Allow me to talk about a disgusting and yet very common phenomenon in Namibia, PROPERTY GRABBING! This has become such a common practice that it’s hardly ever reported on in the media anymore. We, as a Namibian people have become so desensitised to it that it’s become the norm. Today, I hope to change that. I plan to remind you of the terrible effects this phenomenon has on the bereaved immediate family.
But, I think I’m getting a little ahead of myself, firstly, allow me to make myself clear when I refer to property grabbing. Property grabbing is taking of property of a deceased person from the surviving wife and/or children to whom it rightly belongs leaving them with very little or in most cases, nothing. Of course this practise is illegal, of course it is morally frowned upon, and yet, it happens every day in Namibia and for that matter, in the majority of African countries.

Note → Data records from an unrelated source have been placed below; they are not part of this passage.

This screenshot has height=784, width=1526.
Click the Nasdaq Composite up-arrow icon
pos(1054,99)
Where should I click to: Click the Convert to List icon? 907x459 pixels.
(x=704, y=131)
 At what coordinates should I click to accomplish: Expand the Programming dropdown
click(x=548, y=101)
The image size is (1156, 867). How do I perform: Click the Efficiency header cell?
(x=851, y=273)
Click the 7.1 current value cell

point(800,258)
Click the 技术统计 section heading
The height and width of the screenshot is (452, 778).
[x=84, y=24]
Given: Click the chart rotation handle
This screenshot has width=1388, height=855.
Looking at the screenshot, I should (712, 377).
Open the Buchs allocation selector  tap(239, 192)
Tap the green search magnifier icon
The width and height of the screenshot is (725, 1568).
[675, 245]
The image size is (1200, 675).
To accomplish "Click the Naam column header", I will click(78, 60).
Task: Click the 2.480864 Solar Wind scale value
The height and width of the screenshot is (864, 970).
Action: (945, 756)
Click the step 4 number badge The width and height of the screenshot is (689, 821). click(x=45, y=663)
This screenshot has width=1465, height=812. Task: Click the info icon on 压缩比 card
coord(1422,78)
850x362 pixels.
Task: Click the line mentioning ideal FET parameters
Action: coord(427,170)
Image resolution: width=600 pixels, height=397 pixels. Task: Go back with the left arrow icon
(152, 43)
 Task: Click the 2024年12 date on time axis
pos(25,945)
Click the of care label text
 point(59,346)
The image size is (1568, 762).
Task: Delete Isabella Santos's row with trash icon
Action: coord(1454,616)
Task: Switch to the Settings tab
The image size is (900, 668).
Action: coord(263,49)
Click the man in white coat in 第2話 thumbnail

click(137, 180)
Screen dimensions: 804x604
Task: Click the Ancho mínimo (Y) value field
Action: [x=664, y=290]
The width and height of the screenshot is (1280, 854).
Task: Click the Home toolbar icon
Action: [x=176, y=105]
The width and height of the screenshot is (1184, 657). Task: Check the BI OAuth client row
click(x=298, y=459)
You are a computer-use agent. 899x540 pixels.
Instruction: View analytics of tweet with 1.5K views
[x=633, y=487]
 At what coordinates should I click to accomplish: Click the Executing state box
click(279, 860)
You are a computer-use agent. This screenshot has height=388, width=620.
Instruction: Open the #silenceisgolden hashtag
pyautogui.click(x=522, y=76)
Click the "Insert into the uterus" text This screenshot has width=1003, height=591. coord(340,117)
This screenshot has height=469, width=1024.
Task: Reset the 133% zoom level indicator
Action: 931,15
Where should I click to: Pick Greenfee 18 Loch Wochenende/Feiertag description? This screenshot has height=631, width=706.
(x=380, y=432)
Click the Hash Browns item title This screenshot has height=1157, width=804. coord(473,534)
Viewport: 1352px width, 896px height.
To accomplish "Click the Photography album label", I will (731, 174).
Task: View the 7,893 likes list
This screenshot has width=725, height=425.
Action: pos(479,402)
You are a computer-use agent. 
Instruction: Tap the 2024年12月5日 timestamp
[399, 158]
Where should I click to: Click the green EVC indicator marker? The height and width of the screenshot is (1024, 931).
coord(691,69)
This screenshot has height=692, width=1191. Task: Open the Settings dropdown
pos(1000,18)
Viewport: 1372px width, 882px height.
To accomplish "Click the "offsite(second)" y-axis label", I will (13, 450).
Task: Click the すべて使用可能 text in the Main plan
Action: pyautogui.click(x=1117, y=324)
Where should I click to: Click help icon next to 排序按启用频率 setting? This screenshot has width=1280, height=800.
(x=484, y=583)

This practise is based on the assumption that everything in the household belongs to the man. It doesn’t consider who the actual breadwinner in that particular household is and it definitely does not consider; the will left behind by the man (in the cases in which the man did prepare a will), the legal and human rights of the widow and children, the financial implications of this towards the widow, which of the items they are taking were bought by the wife etc.
They (usually in the form of a close male relative) descend on the household during the mourning period like vultures on a fresh carcass. They take advantage of the woman’s grief and inability to make decisions immediately after the husband has passed away, to take everything they can. Often, the widow and her children are left homeless or in a house where even the curtains have been taken down. By the time they realise what’s going on, everything is gone.
Only the Namibian people themselves can change this. Only we can look out for and after our sisters and children when they are most vulnerable. It is indeed very difficult to get involved in other people’s “family matters” and I am well aware that it is nearly impossible to ask uncle so-and-so why he’s carrying the dining room table to his bakkie. I wouldn’t advise anyone does such lest you get a severe tongue lashing if not worse.
I would however, like to call upon the Namibian people as friends of the wife, as siblings of the wife, as women who have gone through the same experience, as children who have lost their fathers and in turn, the very bed they slept on; look out for and after our sisters and children. We have stood by and done nothing for too long. Let’s put an end to this degrading, disgusting and unconstitutional practice. Let’s stop feeding the vultures.